Information given:
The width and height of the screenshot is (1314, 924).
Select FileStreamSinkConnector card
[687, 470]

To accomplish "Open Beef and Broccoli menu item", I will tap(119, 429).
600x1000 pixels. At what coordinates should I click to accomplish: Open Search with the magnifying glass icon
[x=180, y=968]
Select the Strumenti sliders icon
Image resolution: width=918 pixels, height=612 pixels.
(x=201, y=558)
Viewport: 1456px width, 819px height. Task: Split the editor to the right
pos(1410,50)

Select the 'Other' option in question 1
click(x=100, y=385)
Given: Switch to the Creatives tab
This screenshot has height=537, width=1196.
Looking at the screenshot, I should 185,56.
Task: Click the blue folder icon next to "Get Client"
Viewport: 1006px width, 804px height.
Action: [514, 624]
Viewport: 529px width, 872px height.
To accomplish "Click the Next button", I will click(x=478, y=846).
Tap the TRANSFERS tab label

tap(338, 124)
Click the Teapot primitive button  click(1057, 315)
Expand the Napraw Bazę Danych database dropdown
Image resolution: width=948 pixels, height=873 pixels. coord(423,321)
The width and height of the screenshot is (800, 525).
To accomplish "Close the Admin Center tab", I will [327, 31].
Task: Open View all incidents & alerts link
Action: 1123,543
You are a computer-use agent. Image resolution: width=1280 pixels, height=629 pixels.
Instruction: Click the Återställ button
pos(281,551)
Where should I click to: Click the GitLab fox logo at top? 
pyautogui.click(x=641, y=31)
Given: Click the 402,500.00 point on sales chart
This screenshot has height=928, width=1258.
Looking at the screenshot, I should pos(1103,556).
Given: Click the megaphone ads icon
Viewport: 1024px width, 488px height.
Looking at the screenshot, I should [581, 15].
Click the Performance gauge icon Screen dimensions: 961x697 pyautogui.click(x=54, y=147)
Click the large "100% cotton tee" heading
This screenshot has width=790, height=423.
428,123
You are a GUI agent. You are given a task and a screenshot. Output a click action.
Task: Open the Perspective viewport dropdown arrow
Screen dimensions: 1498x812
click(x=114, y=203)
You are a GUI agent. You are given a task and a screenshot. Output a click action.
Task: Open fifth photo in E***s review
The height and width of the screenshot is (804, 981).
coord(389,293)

Your goal:
Every entry above needs to be written out again exactly.

Answer below:
The width and height of the screenshot is (1314, 924).
Select FileStreamSinkConnector card
[687, 470]

To accomplish "Open Beef and Broccoli menu item", I will tap(119, 429).
600x1000 pixels. At what coordinates should I click to accomplish: Open Search with the magnifying glass icon
[x=180, y=968]
Select the Strumenti sliders icon
Image resolution: width=918 pixels, height=612 pixels.
(x=201, y=558)
Viewport: 1456px width, 819px height. Task: Split the editor to the right
pos(1410,50)

Select the 'Other' option in question 1
click(x=100, y=385)
Given: Switch to the Creatives tab
This screenshot has height=537, width=1196.
Looking at the screenshot, I should 185,56.
Task: Click the blue folder icon next to "Get Client"
Viewport: 1006px width, 804px height.
Action: [514, 624]
Viewport: 529px width, 872px height.
To accomplish "Click the Next button", I will click(x=478, y=846).
Tap the TRANSFERS tab label

tap(338, 124)
Click the Teapot primitive button  click(1057, 315)
Expand the Napraw Bazę Danych database dropdown
Image resolution: width=948 pixels, height=873 pixels. coord(423,321)
The width and height of the screenshot is (800, 525).
To accomplish "Close the Admin Center tab", I will [327, 31].
Task: Open View all incidents & alerts link
Action: 1123,543
You are a computer-use agent. Image resolution: width=1280 pixels, height=629 pixels.
Instruction: Click the Återställ button
pos(281,551)
Where should I click to: Click the GitLab fox logo at top? 
pyautogui.click(x=641, y=31)
Given: Click the 402,500.00 point on sales chart
This screenshot has height=928, width=1258.
Looking at the screenshot, I should pos(1103,556).
Given: Click the megaphone ads icon
Viewport: 1024px width, 488px height.
Looking at the screenshot, I should [581, 15].
Click the Performance gauge icon Screen dimensions: 961x697 pyautogui.click(x=54, y=147)
Click the large "100% cotton tee" heading
This screenshot has width=790, height=423.
428,123
You are a GUI agent. You are given a task and a screenshot. Output a click action.
Task: Open the Perspective viewport dropdown arrow
Screen dimensions: 1498x812
click(x=114, y=203)
You are a GUI agent. You are given a task and a screenshot. Output a click action.
Task: Open fifth photo in E***s review
The height and width of the screenshot is (804, 981).
coord(389,293)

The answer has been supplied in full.